In most cases of De Toni Debre Fanconi syndrome, the affected person has few options for direct aftercare. The affected person must see a physician early in the course of this disease to avoid further complications. Since this is a genetic disease, there is no complete cure. If there is a desire to have children, genetic counseling and testing may be useful to prevent the recurrence of the disease. Self-cure does not occur in De Toni-Debre-Fanconi syndrome. In most cases, patients with this disease must take medication. It is always important to ensure that the medication is taken regularly and in the correct dosage. In the case of children, the parents must control the intake. Patients should also drink plenty of fluids and avoid salt as far as possible so as not to put unnecessary strain on the kidneys. Since De Toni Debre Fanconi syndrome can cause severe kidney problems, regular checks and examinations of the internal organs are very important. Especially the bones and the kidneys have to be checked. It cannot be universally predicted whether the syndrome will result in a decreased life expectancy for the patient.

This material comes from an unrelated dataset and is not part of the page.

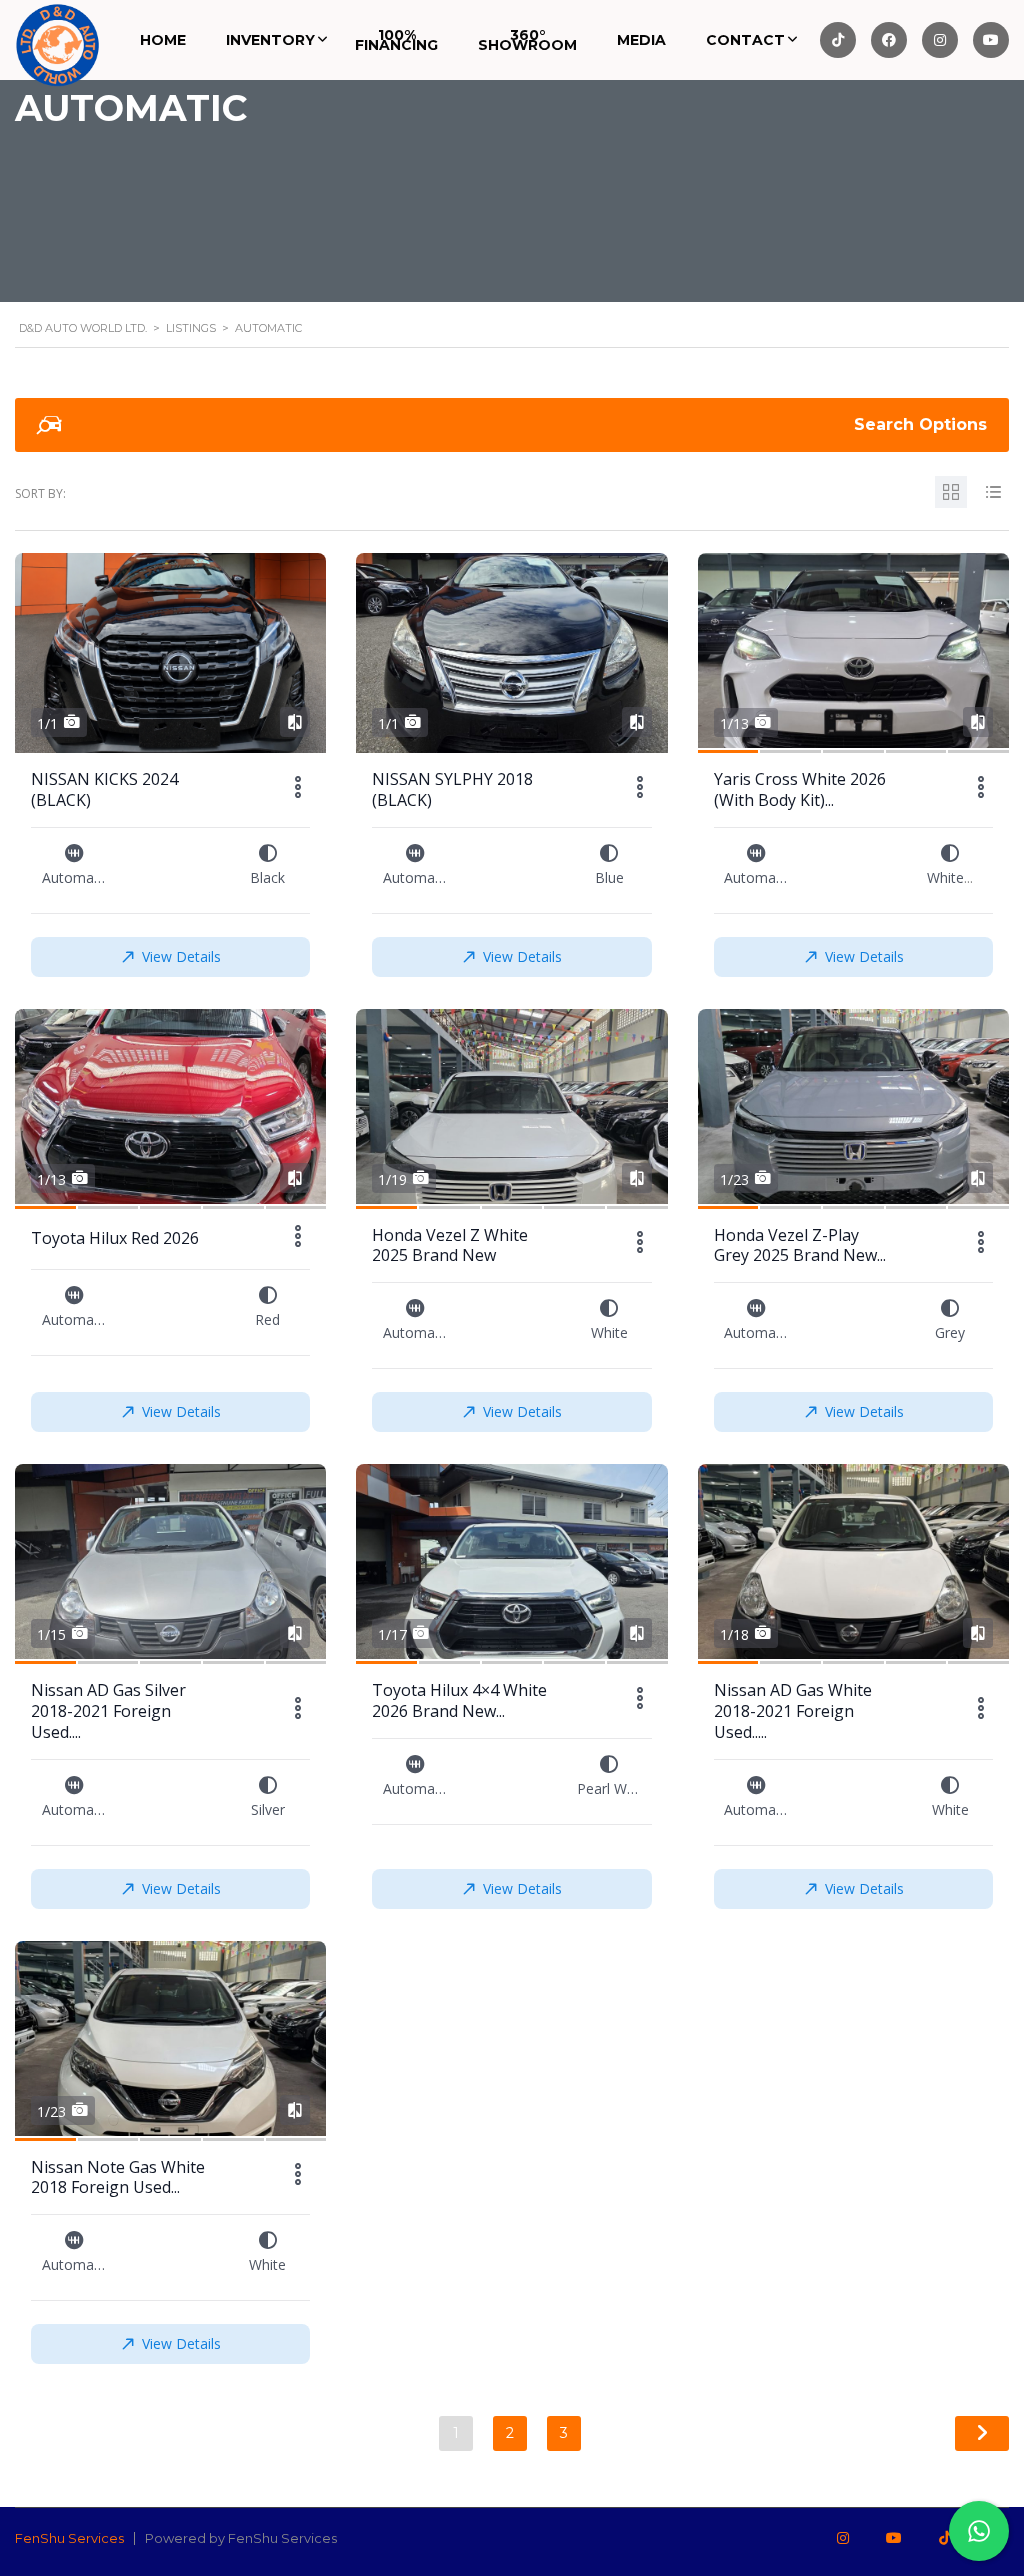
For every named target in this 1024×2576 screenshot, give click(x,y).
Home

Here’s what you can do yourself

In addition to the genetic hereditary form of De Toni-Debre-Fanconi syndrome, it still occurs in an acquired form. Patients themselves cannot take any action that is causative against the genetic variant of the disorder. The infantile form of the disease is particularly severe and usually becomes apparent between the ages of two and three. Parents should then insist that their child be treated by a doctor who has actually had experience with this rather rare disease. Specialists can be found through the medical association or with the help of the health insurance company. Accompanying symptoms of the frequently occurring short stature, such as tension, muscle pain or restricted motor skills, can usually be alleviated by physiotherapy started at an early stage. As soon as the children begin to suffer emotionally from their short stature, a child psychologist should be consulted. If the condition is acquired rather than genetic, the first thing to do is to identify the trigger. This may be, for example, metabolic disorders, fructose intolerance or poisoning with heavy metals. Medications can also be responsible for an acquired De Toni-Debre-Fanconi syndrome. If the disease correlates with the patient’s lifestyle, for example, diet or occupation, the patient must be prepared to modify his or her lifestyle. If a modification of the diet is necessary, an ecotrophologist should be consulted. If the occupation can no longer be practiced, the vocational counseling of the employment agency should be called upon at an early stage. Trade unions also provide advice free of charge in such cases.